Jean-Luc Flabeau a été réélu cette année pour un mandat de deux ans à la tête de la Compagnie régionale des commissaires aux comptes de Paris. Il va donc devoir accompagner ses confrères dans la mise en œuvre de la réforme européenne de l’audit, entrée en application en juin dernier. Une réforme dont il espère qu’elle sera rapidement remise en chantier car il la juge, et il n’est pas le seul, globalement mauvaise. Il nous confie également son souhait de voir développer en France un audit proportionné à la taille des PME. Enfin, sur un terrain plus politique, Jean-Luc Flabeau est déterminé à défendre la survie des compagnies régionales des commissaires aux comptes.

Les Petites affiches – La réforme européenne de l’audit avait pour objectif de déconcentrer le marché. Or les premiers mois d’application semblent montrer que le marché se crispe, comme le prédisaient les auditeurs lors de la conception de celle-ci.
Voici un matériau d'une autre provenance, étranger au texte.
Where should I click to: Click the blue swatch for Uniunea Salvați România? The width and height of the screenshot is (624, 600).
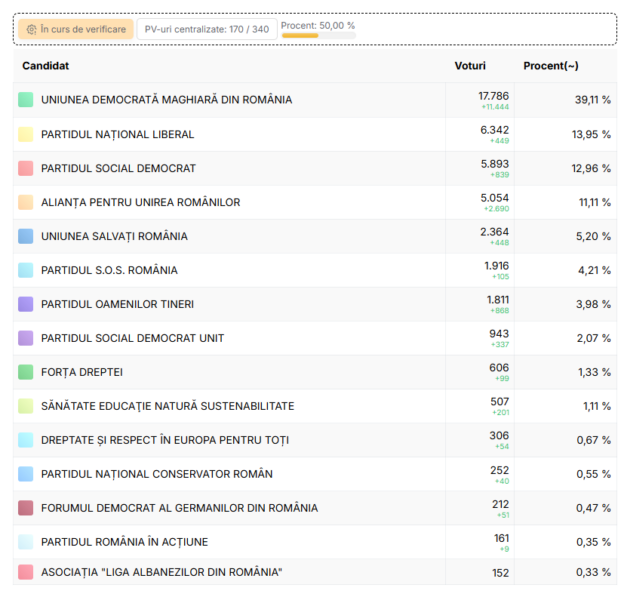26,236
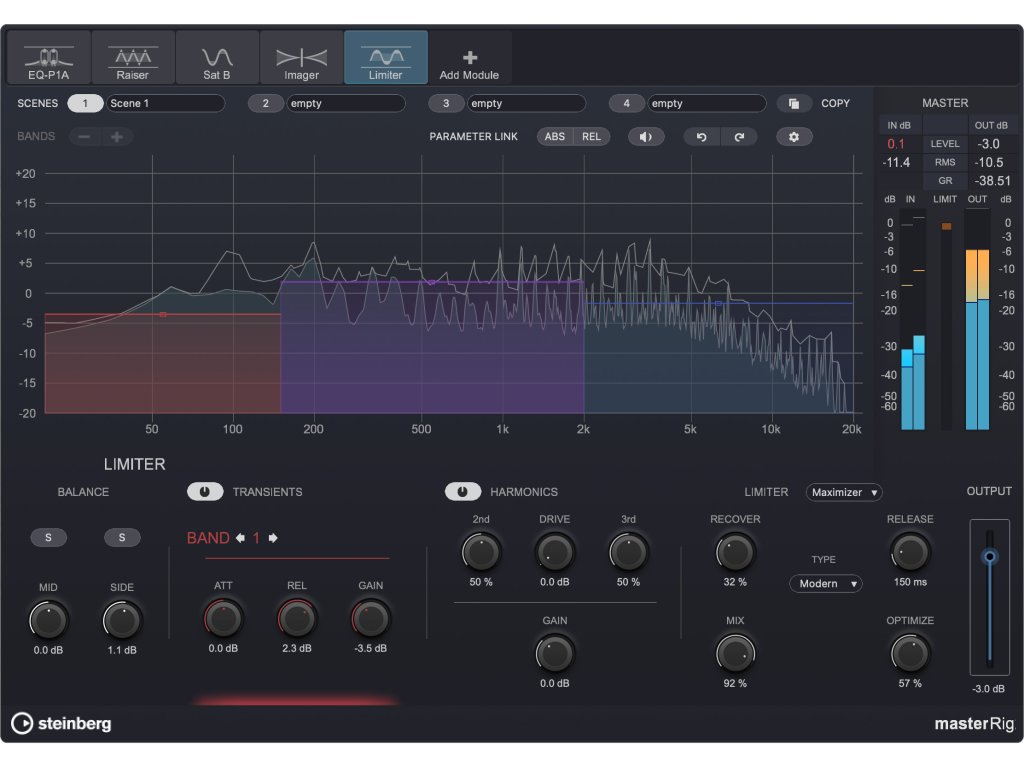Open the Sat B saturator module

(x=217, y=57)
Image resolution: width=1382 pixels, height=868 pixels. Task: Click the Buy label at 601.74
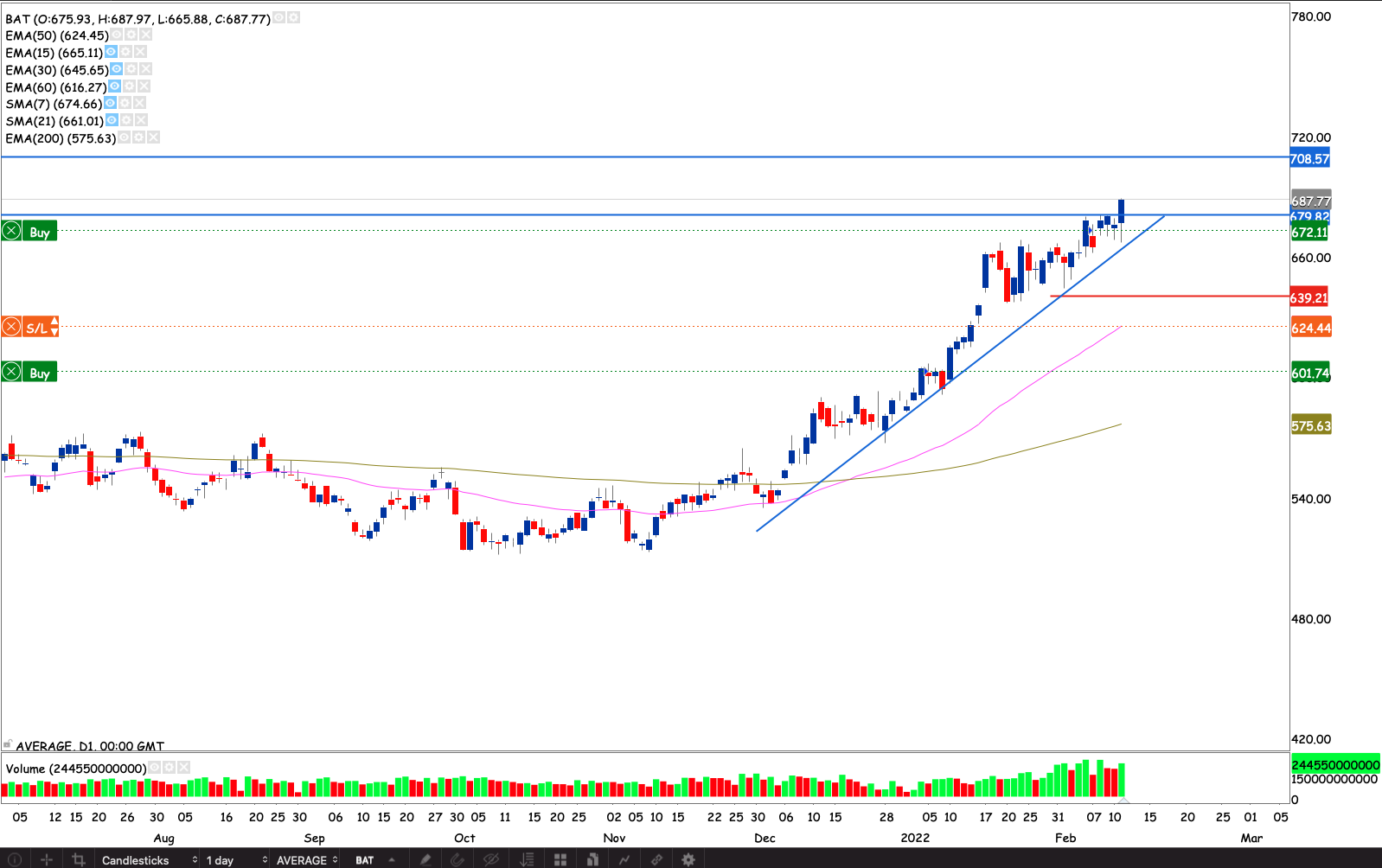tap(40, 373)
Qu’en pensez-vous ?

Jean-Luc Flabeau – La réforme est entrée en application le 17 juin dernier, nous manquons donc encore de recul, il faudra à mon sens trois ou quatre ans pour vraiment en mesurer ses effets. Mais on commence en effet à ressentir une concentration sur les entités d’intérêt public (EIP). Le marché des grands comptes était déjà très concentré, c’est plus inquiétant sur celui des petites et moyennes EIP car cela va priver les cabinets moyens d’une partie de leur clientèle et potentiellement les détourner de l’audit. Dans mon cabinet, nous avons perdu l’an dernier un beau mandat EIP à cause de la nouvelle réglementation qui oblige les entreprises à changer régulièrement de cabinet. Nous aurions pu obtenir un ultime mandat de six ans, mais l’entité concernée a voulu faire ce qu’on appelle un tuilage, autrement dit échelonner le renouvellement de ses deux cabinets. Avant la rotation obligatoire, il n’existait pas de limite de durée de sorte que la question ne se serait pas posée. J’ajoute que l’entreprise concernée nous a remplacés par un Big Four, de sorte que ses deux cabinets sont désormais des Big. On voit donc bien dans cet exemple que la réforme a effectivement entraîné un changement, mais au lieu d’ouvrir le marché à de nouveaux intervenants, elle l’a au contraire concentré davantage dans les mains des grands réseaux internationaux.

LPA – Outre la rotation, les appels d’offres sont également pointés du doigt. Pourtant ils existaient avant la réforme. Qu’y a-t-il de nouveau et en quoi est-ce lourd pour les cabinets ?

J.-L. F. – La réforme a institutionnalisé les appels d’offres sur les EIP et en a donc renforcé le poids. Cela a pesé en faveur de l’argument du prix, mais aussi bénéficié aux Big Four, mieux outillés que les autres pour y répondre. Les appels d’offres sur des dossiers importants imposent de mobiliser beaucoup de ressources. Il faut se documenter sur l’entité, évaluer le volume de travail, et souvent cela doit être fait en un temps record et donc ça désorganise les cabinets moyens. À l’inverse, les plus grands ont des départements dédiés qui ne font que ça. Répondre sérieusement à un appel d’offres est consommateur de temps : cela peut prendre une semaine sur un dossier de taille moyenne. Tous les cabinets ne disposent pas de telles ressources.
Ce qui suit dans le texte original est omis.